There’s a potential here for something grander though. Locating this play on a barge suggests surely a use of its trope, a splash over the side by skipper Man Somerlinck or ASM, perhaps the comic denouement of an inadequate lover, or a police raid (blackout, torches) such as my companion here, a barge owner, actually experienced, as well as being suspect for green tendencies. Barge activism is a respected tradition and if you’re gifted such an immersive site-specific venue, a realtively quick rewrite (months in preparation) would have struck wonders for immediacy, engagement and the hypnotic yaw of the boat itself.
Langridge indeed states: ‘I want those social-housing tenants who are living in fear of being chucked out of their homes to come see the show. I want boaters to come.’ Exactly, it’s crying out to be moulded away from the personal to the imagined. This is where drama’s licence might push off from autobiography to launch as it were a visceral truth from the specifics of its occasion.

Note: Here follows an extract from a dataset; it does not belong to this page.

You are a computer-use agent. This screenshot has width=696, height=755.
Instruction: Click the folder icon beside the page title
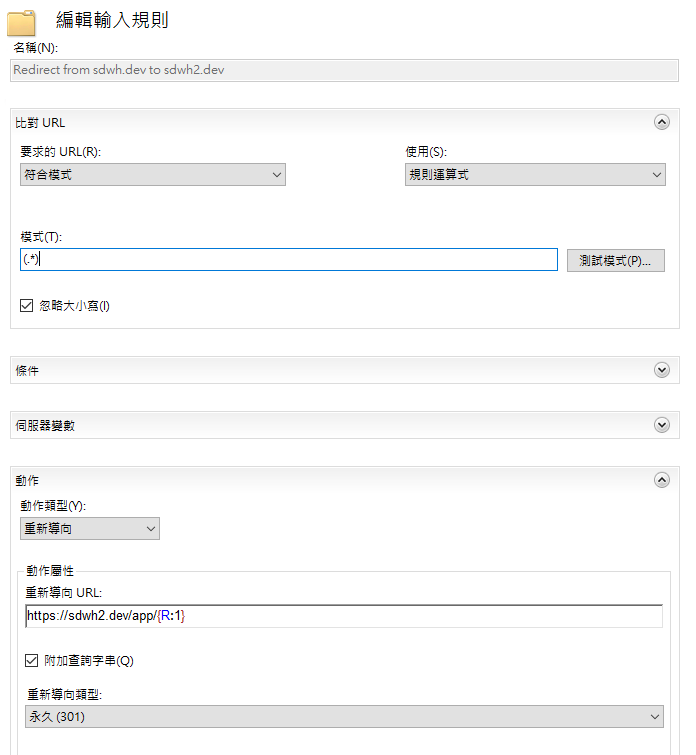pos(22,20)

Langridge moves well, eyeballs the audience and rolls in imagined duvets with ever-disappointing men with cheerful aplomb. There’s briefer delicacy as Langridge hauntingly crisps the memory of soon-squelched leaves, a description of a tree with no rings in it. Quiet devastation at the loss of her house early on, and the eggshell dust of its crushing are moulded to flinched elegy. Her voice though uncertain in the acoustics of the barge rather often explodes into shoutiness as if not sure yet of register or effect. It’s something soon trimmed in later performances. This is a fine, necessary work inevitably in progress. Let it settle in the water a bit more, and glitter.